Directions -> Please print the entries below exactly, from the line with "Image resolution: width=671" through the line with "Tick Add to Cart for 000 338 54 10", including both of those lines and leaving out all others.
START Material for the task
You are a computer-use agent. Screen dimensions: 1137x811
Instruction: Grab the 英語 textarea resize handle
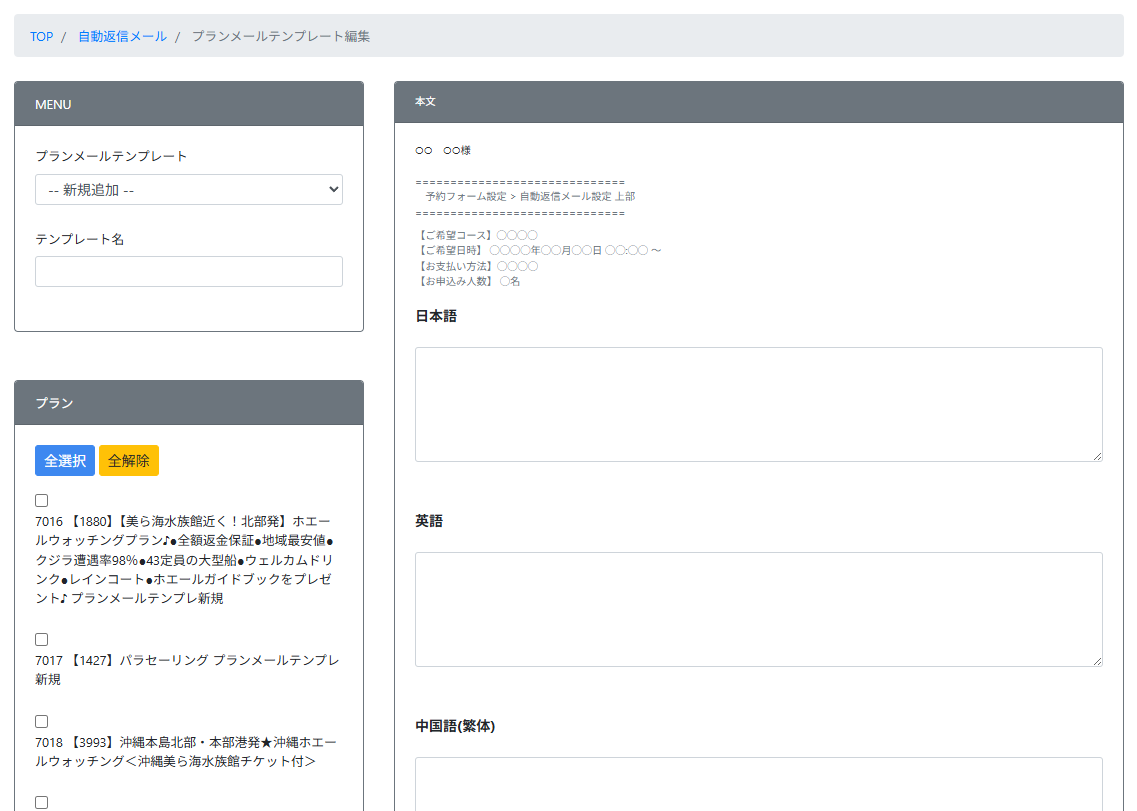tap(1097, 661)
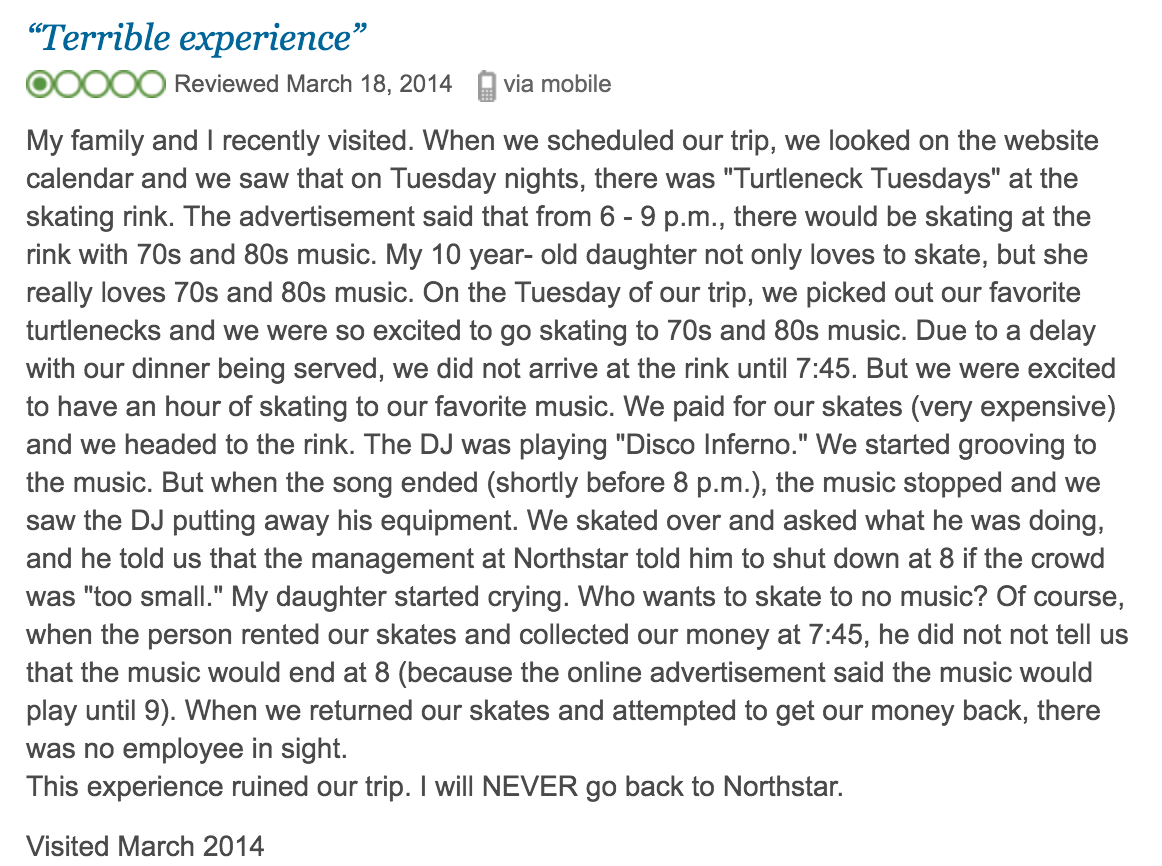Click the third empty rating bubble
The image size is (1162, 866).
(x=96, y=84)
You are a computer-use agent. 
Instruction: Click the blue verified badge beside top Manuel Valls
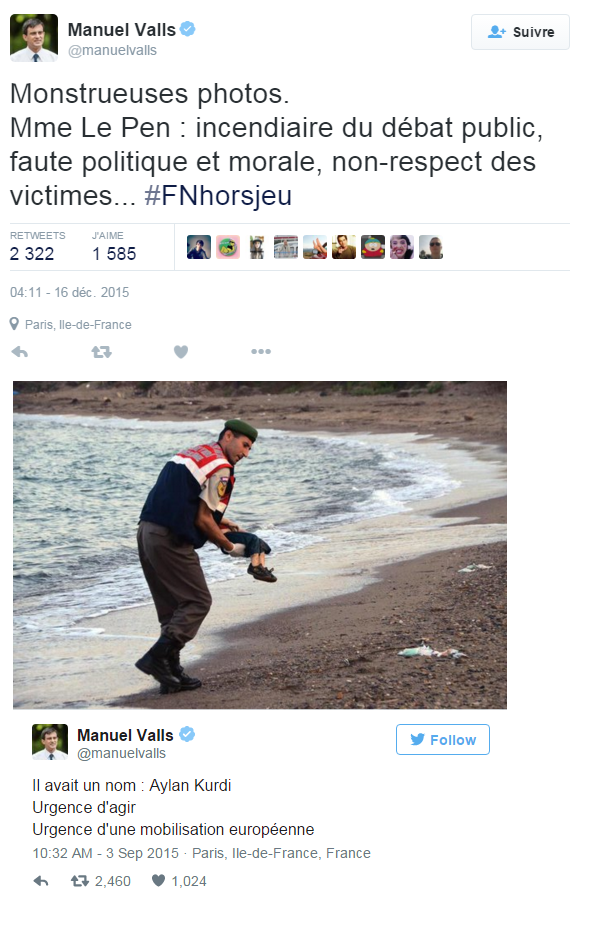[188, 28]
END Material for the task
START Material for the task
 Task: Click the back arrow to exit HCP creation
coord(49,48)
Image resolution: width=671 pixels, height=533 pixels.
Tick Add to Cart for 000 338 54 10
END Material for the task
Written answer ->
Image resolution: width=671 pixels, height=533 pixels.
Tick Add to Cart for 000 338 54 10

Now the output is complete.